Regardless of marker, a definitive cure for HBV should show significant multi-log reduction in all HBV markers, that is sustained off treatment. The first few patients will be examined by liver biopsy for HBV, just like the Berlin patient was biopsied in various sites for the presence of HIV. That said, in these early clinical trial reports, its much more opaque looking at viral readouts to see potential signs of response, particularly when dosing hasn't been optimized. The same is true for any surrogate studies in woodchuck or duck models. The therapeutic play for HBV won't be avoidance of clinical morbidities like HCC, since that takes many years to manifest, but rather a feast or famine for viral cure. I am personally wary of any studies that show drops in HBV levels in chimpanzees, and don't extend it out more months to see what happens, since it is during that time that the immune response could manifest and should be reported. If efficacious, one expectation could be an intermittent drop in HBV DNA caused by therapy, followed by another multi-log dropped precipitated by the immune response. An effective immune response against HBV is actually largely non-cytopathic, making ALT readouts for immune activity potentially confounding. However, HBV DNA levels are very sensitive to immune responses, making those readouts better.
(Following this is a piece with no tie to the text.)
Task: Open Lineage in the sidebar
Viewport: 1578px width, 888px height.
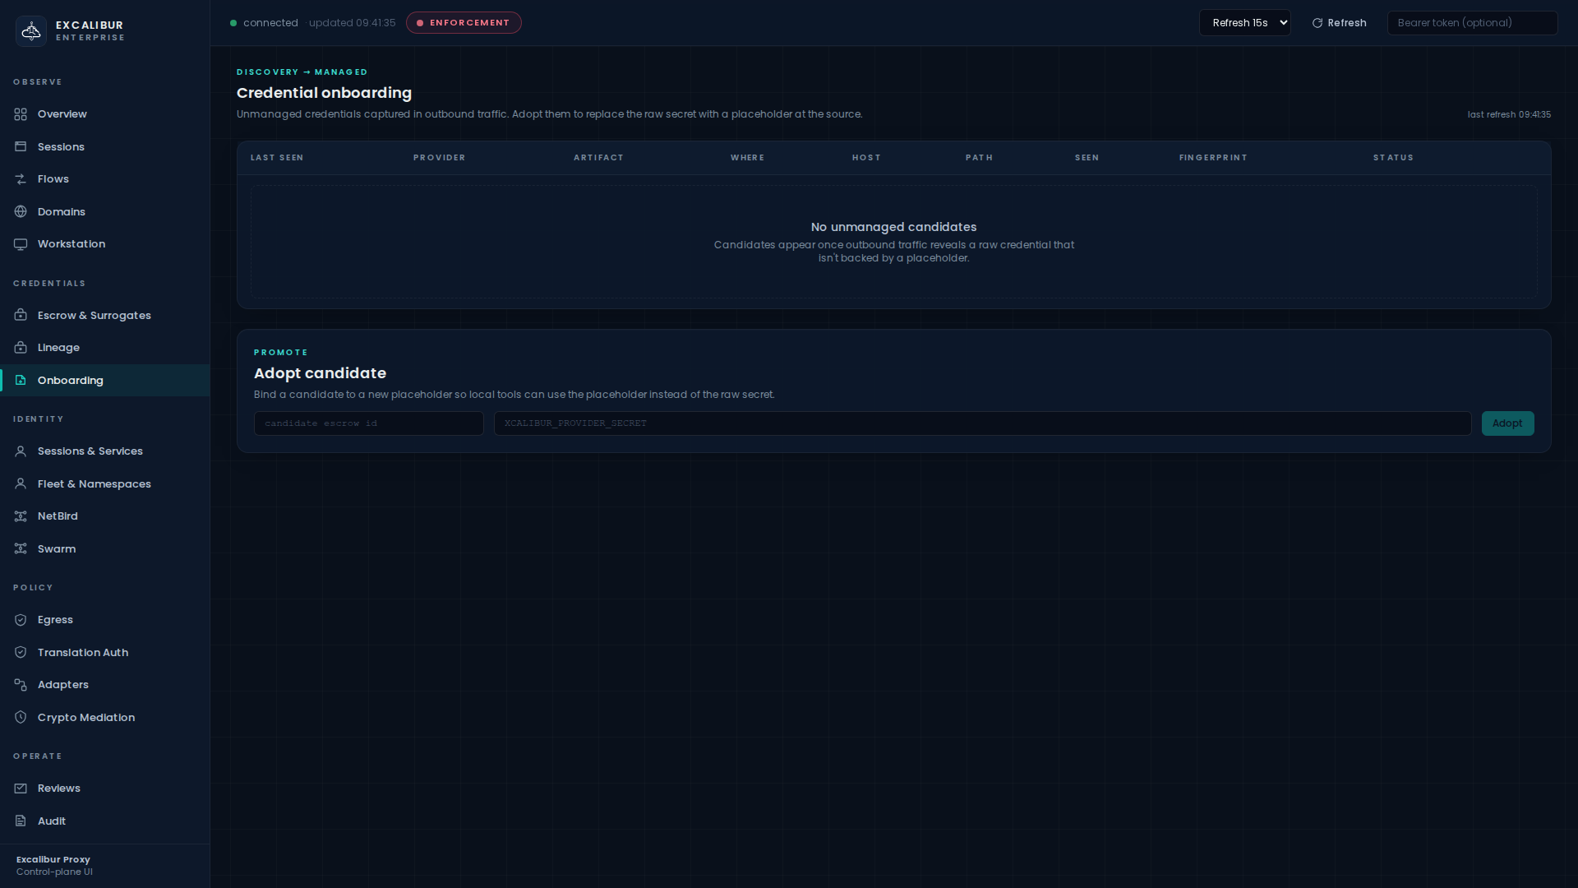Action: pyautogui.click(x=58, y=348)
This analysis can't address the validity of the HBsAg reduction hypothesis (ie how much to reduce in order to see the immune system reactivate?), but it does suggest that HBV DNA levels should be monitored more closely as a sign of treatment efficacy for all modalities. Of course, the confounder is that we have an effective treatment in reverse transcriptase inhibitors, meaning many patients in trials might be on entecavir, for example, and have undetectable DNA levels. This valuable marker is lost then. It is suggested here that unless necessary, trials with drugs as a monotherapy could provide a cleaner readout for HBV antiviral potency.

With the advent of new players (see OnCore and Tekmira merger) in the HBV therapeutic space, more attention will need to be assessed on phase I and II clinical data, and we will continue revisiting this topic of relevant HBV biomarkers here at Biotechr going forward.